### [What is being asked]
Rewrite the passage on journalism ethics from "This was the" up to and including "interest and plagiarism.", changing "coziness" to "favoritism".

### [Quoted passage]

“When your sources are wrong, then you are wrong.”
Judith Miller used that phrase to defend her off-the-mark reporting with The New York Times on weapons of mass destruction.
It wasn’t her fault, said Miller, who became a symbol for a press that, in retrospect, didn’t press hard enough for answers as the U.S. was led into war.
While speaking at SPJ’s national convention in Las Vegas in 2005, Miller said sources from both political parties can make mistakes.
“They were wrong on WMD, and as a result my reporting was wrong,” she told hundreds of other journalists.
I’ve pondered Miller’s explanation and whether it’s actually so easy to distance yourself from your own work. Is there more to reporting than asking questions and printing responses? Don’t we quantify and qualify? Aren’t we skeptical?
I thought again about Miller’s theorem as I recently compiled a list of poor journalism ethics for the 12 months ending in September 2008.
This was the second straight year SPJ reminded the public of some of the questionable practices we’ve seen in the industry, looking at categories of indiscretions, such as coziness, conflicts of interest and plagiarism.
There was a strong thread — source credibility — between two of the most problematic examples on our compilation.
In April, a New York Times piece by David Barstow revealed a concerted effort by the Pentagon to “embed” retired military brass on network and cable news segments, giving commentary that was hardly neutral.
While serving as analysts for the news shows, the military officials had powerful conflicts of interest through their connections to the defense industry. Unbeknownst to the public, the Pentagon was using them as a “force multiplier” to get out the administration’s point of view.

### [Data to examine]
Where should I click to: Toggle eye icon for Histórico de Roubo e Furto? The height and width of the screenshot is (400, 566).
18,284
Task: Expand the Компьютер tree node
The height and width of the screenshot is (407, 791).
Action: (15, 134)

---

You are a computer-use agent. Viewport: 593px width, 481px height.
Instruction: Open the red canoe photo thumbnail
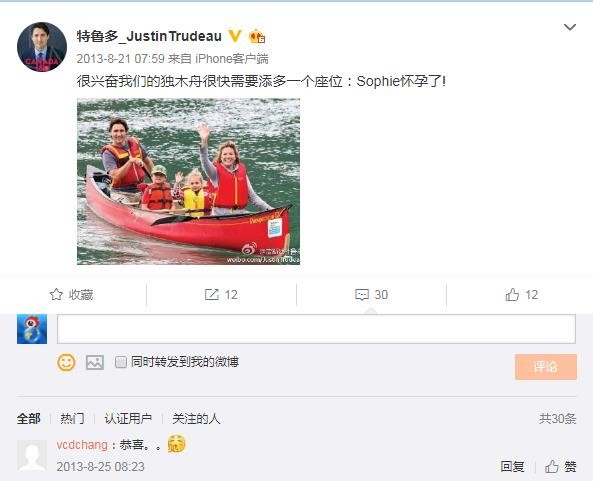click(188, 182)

### [Result of the task]
This was the second straight year SPJ reminded the public of some of the questionable practices we’ve seen in the industry, looking at categories of indiscretions, such as favoritism, conflicts of interest and plagiarism.